PARTS OF THE EXERCISE
- 1) Name every model that the lunar-origin abstract refers to by the word "model."
- 2) Pick up the abstract on the Moon's origin after its final sentence and keep writing it.

SUPPLIED TEXT
/---
2009 Portland GSA Annual Meeting (18-21 October 2009)
Paper No. 266-2
Presentation Time: 1:45 PM-2:00 PM


MALCUIT, Robert J., Dept. of Geosciences, Denison Univ, Granville, OH 43023-1372, malcuit@denison.edu

The discovery and subsequent study of detrital zircon crystals from the Jack Hills Formation of Western Australia is recasting our concept of the Primitive Earth. It has changed from “hell-like” (Cloud, 1972, Am. Jour. Sci, 272, p. 537) to “A Cool Early Earth” (Valley et al., 2002, Geology, 30, p. 351). The Giant Impact Model for the origin of the Moon and the Earth-Moon System is more consistent with the “hell-like” model. The purpose of this paper is to present a Tidal Capture Model that is compatible with the concept of “A Cool Early Earth”.
\---
SUPPLIED DATA
/---
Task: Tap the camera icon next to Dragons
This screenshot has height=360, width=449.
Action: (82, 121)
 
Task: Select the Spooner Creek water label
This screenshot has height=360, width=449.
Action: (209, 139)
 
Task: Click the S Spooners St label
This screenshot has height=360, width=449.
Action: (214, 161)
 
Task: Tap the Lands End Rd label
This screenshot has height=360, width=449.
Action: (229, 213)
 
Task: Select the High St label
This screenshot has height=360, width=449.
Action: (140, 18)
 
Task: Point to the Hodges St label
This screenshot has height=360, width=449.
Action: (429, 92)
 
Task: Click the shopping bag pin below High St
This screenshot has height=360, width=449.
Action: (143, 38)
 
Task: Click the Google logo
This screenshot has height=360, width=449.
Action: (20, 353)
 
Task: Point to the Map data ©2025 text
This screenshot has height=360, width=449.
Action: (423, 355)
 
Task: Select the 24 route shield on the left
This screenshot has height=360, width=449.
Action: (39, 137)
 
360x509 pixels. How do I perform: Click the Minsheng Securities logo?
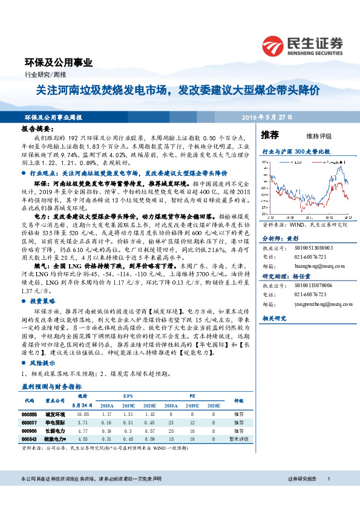[x=303, y=45]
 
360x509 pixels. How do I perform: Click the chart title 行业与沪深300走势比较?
[x=296, y=152]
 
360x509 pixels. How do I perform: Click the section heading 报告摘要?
[x=37, y=129]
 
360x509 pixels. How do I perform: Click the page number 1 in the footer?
[x=328, y=496]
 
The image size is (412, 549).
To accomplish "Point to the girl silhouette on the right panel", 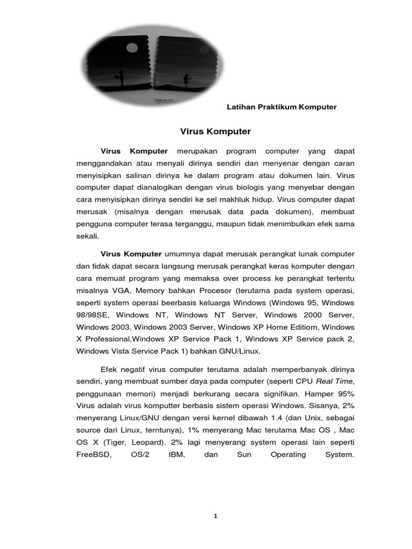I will coord(186,79).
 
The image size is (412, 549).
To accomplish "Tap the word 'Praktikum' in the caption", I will coord(276,107).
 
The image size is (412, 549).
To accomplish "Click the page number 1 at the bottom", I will coord(215,516).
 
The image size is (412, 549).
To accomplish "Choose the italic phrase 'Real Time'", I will coord(335,381).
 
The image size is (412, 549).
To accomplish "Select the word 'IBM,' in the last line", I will coord(176,454).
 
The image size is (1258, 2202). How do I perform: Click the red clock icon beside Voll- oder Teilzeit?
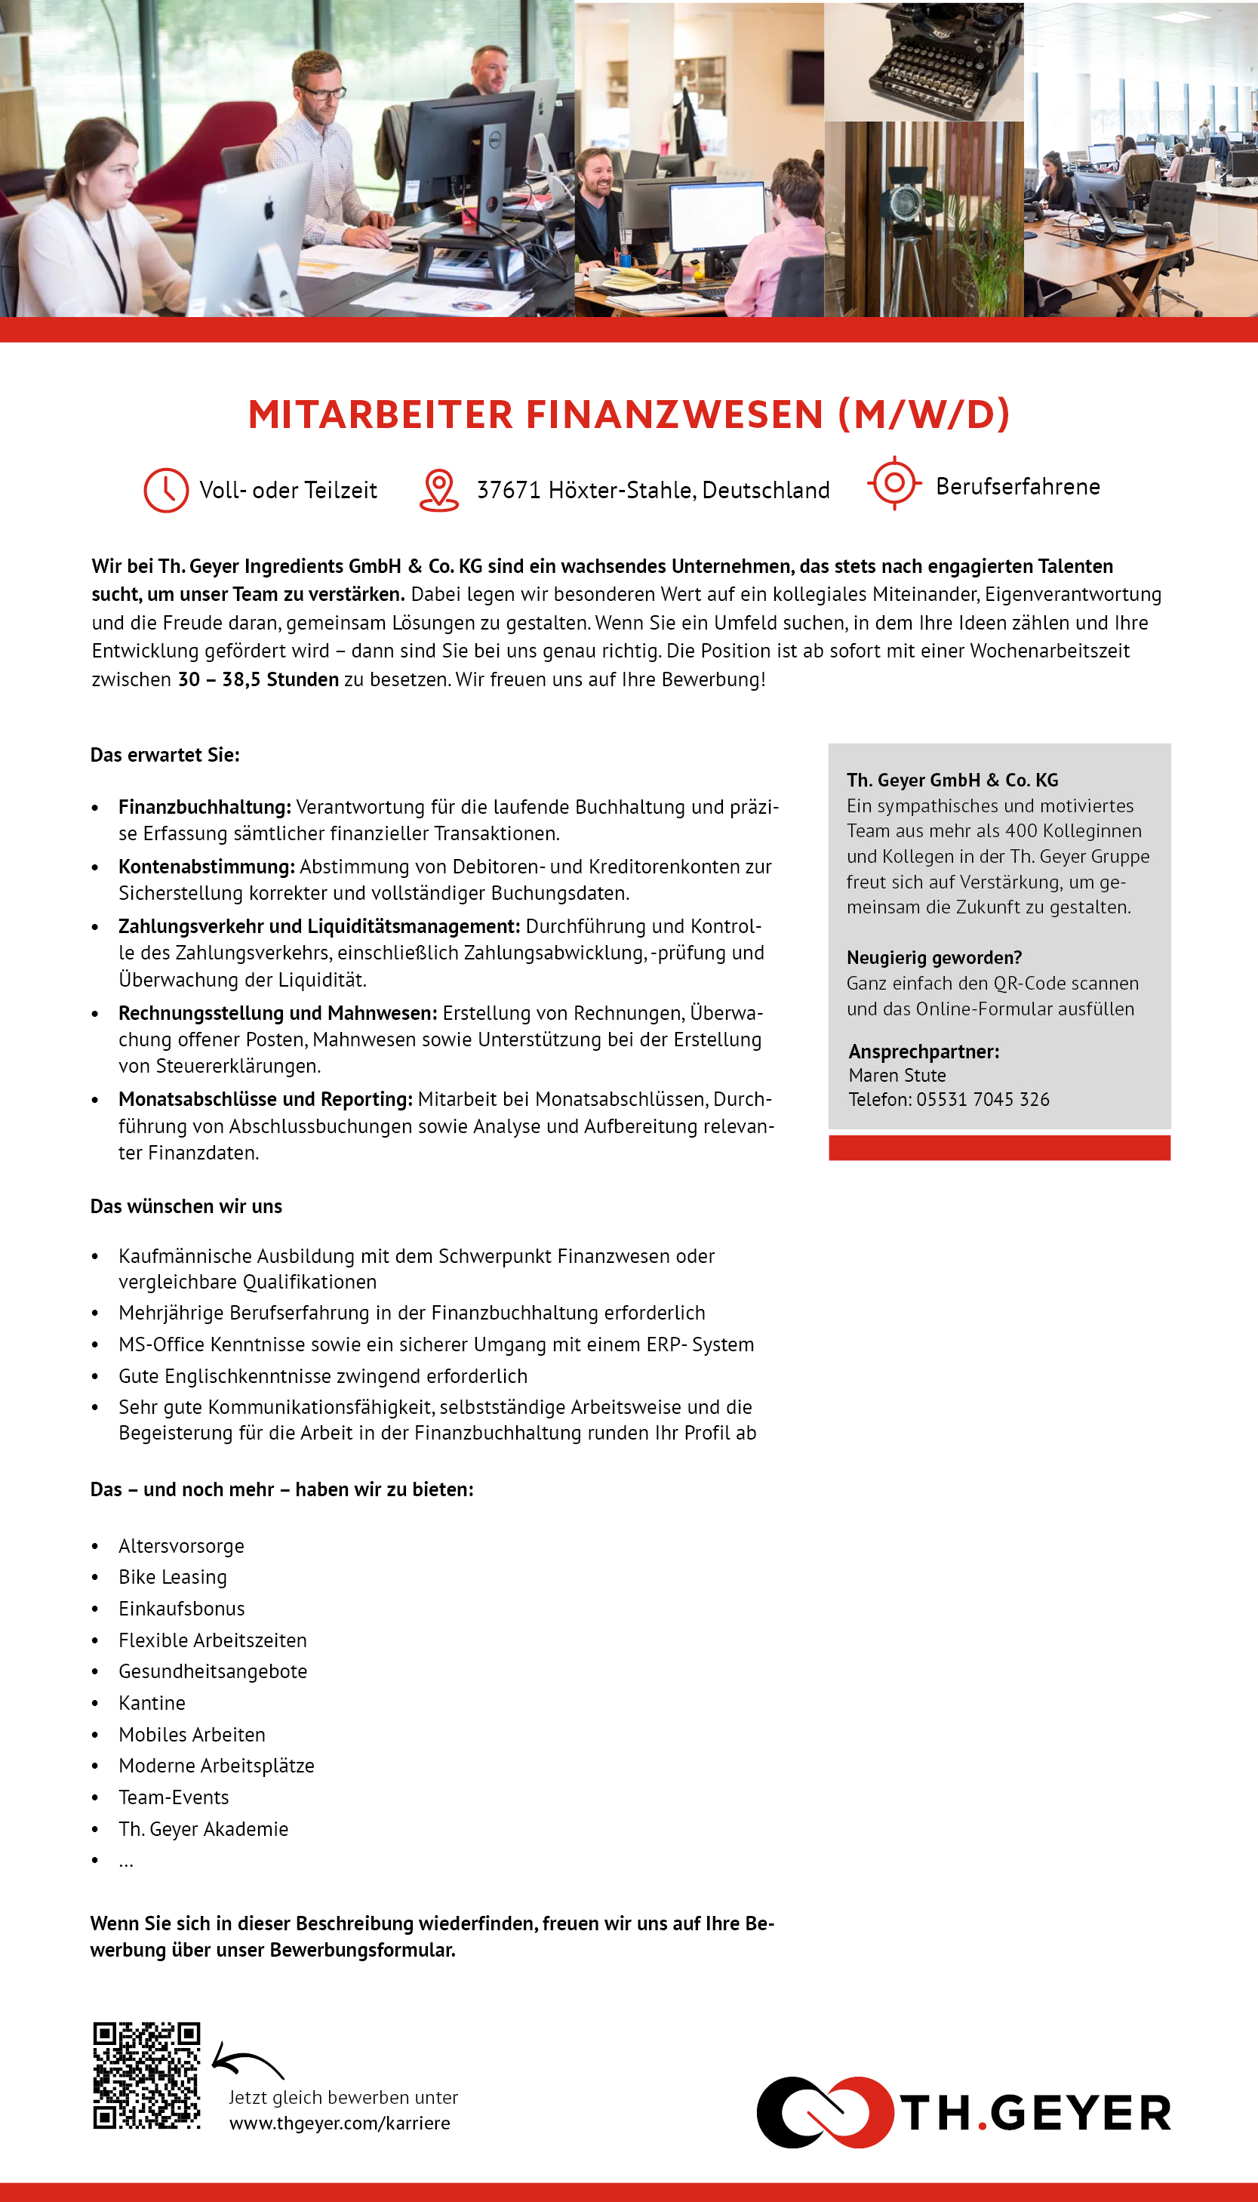(166, 490)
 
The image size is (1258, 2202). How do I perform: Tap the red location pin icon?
(439, 489)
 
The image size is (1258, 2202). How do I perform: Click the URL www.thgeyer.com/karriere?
(340, 2123)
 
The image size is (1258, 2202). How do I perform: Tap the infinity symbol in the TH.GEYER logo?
(824, 2112)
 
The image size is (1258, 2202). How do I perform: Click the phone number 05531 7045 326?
(983, 1099)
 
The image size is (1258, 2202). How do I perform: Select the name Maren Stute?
(897, 1075)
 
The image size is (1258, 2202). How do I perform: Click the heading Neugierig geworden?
(934, 957)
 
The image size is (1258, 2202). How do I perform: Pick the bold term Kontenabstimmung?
(207, 866)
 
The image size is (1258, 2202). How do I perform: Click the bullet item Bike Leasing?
(173, 1577)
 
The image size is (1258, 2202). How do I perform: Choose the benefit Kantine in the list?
(152, 1702)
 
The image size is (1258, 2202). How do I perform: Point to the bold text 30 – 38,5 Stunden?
(258, 679)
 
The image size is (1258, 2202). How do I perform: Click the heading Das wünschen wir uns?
\---
ANSWERS GIVEN
- 1)
- The "hell-like" model
- The Giant Impact Model
- The Tidal Capture Model

- 2)
This version of a Tidal Capture Model (Malcuit et al., 1992, Proc. Vol., 3rd Archean Symp., p. 223) features capture of a lunar-sized body at about 3.95 Ga. Before the capture episode there was NO MOON. Assumptions for the model are that the earth accreted from meteoritic debris, underwent core formation and magma ocean development early in earth history (Harrison, 2009, Ann. Rev. Earth Planet. Sci., p. 479). A chill crust developed as the magma ocean crystallized. Water vapor condensed eventually to form primitive oceans as the earth continued to cool. Occasional impacts would disturb this scene locally.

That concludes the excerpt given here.